I was not present for the majority of other debates but was struck with a few peculiarities. A motion on federalism was passed at a conference without Kirsty Williams, Willie Rennie or a large Scottish and Welsh delegation in attendance. As well as this, FCC have still not thought of releasing minutes or increasing transparency in any form. This is something which is imperative given the number of rejected amendments and motions.

Euro Election Branding

This year’s election messaging is risky but definitely the boldest and best we have done in some time. By not shying away and confronting right wing populist euroscepticism head on, we look like a serious grown up party with real political ambitions. Whether or not this will pay off is yet to be seen. The importance of the upcoming televised debates is understated but all in all the IN message is brilliant. Clegg’s speech worked well to encompass this message by linking British values to the EU.

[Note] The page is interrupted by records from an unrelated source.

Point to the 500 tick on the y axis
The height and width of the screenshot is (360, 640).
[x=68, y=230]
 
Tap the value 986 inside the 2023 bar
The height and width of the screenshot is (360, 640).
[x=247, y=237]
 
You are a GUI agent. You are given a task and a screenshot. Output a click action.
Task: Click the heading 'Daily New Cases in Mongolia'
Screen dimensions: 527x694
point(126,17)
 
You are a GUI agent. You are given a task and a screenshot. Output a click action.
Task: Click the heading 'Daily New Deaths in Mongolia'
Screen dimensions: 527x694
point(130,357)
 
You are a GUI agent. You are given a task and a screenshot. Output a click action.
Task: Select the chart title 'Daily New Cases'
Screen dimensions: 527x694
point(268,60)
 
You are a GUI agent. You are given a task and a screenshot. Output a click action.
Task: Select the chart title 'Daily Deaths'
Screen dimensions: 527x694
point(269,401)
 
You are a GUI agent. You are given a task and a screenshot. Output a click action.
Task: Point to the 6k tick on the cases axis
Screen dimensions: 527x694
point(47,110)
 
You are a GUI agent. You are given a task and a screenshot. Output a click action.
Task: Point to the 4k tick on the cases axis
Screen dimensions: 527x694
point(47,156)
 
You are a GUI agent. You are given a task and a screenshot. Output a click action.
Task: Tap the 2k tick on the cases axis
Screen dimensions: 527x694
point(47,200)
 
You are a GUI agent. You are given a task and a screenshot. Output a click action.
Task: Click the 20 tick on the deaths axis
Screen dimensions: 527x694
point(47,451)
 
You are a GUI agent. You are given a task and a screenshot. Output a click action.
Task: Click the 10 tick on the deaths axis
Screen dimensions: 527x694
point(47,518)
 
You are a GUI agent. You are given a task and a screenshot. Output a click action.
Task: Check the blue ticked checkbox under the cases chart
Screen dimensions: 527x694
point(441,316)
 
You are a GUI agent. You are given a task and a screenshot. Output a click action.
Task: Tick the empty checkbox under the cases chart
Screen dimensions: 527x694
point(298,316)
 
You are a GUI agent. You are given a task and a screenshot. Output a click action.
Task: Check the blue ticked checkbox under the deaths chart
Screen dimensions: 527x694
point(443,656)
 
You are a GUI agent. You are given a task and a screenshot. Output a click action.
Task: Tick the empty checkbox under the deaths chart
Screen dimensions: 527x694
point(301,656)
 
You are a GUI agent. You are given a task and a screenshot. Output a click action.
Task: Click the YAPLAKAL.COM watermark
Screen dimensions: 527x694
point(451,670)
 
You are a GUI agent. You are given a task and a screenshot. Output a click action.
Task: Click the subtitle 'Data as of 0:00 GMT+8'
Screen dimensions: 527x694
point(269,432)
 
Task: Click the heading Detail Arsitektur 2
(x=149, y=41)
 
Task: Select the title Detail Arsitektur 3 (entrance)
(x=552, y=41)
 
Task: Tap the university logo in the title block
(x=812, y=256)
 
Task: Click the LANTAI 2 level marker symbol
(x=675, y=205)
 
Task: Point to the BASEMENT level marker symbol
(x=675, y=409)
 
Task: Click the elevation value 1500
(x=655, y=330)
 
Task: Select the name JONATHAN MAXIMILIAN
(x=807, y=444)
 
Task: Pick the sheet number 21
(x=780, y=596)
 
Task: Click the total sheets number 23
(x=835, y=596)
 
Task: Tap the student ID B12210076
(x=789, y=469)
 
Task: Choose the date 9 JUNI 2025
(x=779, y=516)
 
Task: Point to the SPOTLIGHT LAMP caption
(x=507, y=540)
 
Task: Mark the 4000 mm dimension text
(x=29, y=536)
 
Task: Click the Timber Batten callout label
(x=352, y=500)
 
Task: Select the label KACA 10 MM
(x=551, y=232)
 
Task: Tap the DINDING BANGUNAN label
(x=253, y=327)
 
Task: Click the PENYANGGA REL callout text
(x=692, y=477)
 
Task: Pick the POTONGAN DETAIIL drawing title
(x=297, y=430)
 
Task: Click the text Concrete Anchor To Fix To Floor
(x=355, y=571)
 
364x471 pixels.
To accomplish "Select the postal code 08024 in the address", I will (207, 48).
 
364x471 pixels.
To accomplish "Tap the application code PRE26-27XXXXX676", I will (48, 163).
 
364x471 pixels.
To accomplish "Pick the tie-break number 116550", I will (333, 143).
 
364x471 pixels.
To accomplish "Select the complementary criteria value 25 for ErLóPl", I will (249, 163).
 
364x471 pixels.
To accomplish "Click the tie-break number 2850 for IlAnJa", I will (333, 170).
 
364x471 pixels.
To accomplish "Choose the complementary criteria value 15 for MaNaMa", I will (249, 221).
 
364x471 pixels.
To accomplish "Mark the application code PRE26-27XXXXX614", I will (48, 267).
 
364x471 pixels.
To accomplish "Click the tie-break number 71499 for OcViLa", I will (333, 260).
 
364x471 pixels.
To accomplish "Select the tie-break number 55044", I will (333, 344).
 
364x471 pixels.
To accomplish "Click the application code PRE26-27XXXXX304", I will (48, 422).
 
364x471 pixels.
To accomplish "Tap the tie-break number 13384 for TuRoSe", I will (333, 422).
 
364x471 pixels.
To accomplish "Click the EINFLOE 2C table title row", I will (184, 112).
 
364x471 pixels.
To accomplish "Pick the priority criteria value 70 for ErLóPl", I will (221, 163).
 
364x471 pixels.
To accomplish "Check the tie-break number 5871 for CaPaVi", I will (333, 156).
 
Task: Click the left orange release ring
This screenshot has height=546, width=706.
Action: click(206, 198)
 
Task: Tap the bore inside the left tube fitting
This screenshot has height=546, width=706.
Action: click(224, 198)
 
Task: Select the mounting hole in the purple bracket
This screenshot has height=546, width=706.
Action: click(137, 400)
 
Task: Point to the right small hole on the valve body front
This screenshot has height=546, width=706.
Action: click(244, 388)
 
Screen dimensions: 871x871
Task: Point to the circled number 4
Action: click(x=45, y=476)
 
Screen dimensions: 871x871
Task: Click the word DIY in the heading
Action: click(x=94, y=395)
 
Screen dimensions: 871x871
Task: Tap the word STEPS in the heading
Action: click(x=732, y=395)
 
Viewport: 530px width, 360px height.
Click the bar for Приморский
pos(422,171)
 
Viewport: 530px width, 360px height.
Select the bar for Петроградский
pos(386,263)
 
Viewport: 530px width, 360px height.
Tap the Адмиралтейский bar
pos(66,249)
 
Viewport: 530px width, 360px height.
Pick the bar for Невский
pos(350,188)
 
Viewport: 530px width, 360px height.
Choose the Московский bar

Clegg’s speech filled the inspiration deficit left by the rally. The jokes were dry, the speeches uninspiring, and I struggled to stay awake. This is despite my own 20 second stroll on a train platform featuring in the rally, it really needed some extra oomph. The only real highlight of the rally was the choice of music. Sadly no “Firework” by Katy Perry this year but ABBA certainly made up for it.

Liberal Reform’s “Liberalism” Fringe

Certainly the highlight of conference in my opinion. Ryan Shorthouse articulated some excellent points regarding “conservative liberalism” but it fell flat in comparison to Jeremy Browne and Nick Tyrone. All I really took from it was that I am definitely a liberal democrat and Ryan Shorthouse should probably be one too. Listening to Jeremy Browne was substantially more inspiring than the rally and if I can erase his past at the Home Office from memory, he should probably be a minister. He has returned to top form and I eagerly await the release of his upcoming book.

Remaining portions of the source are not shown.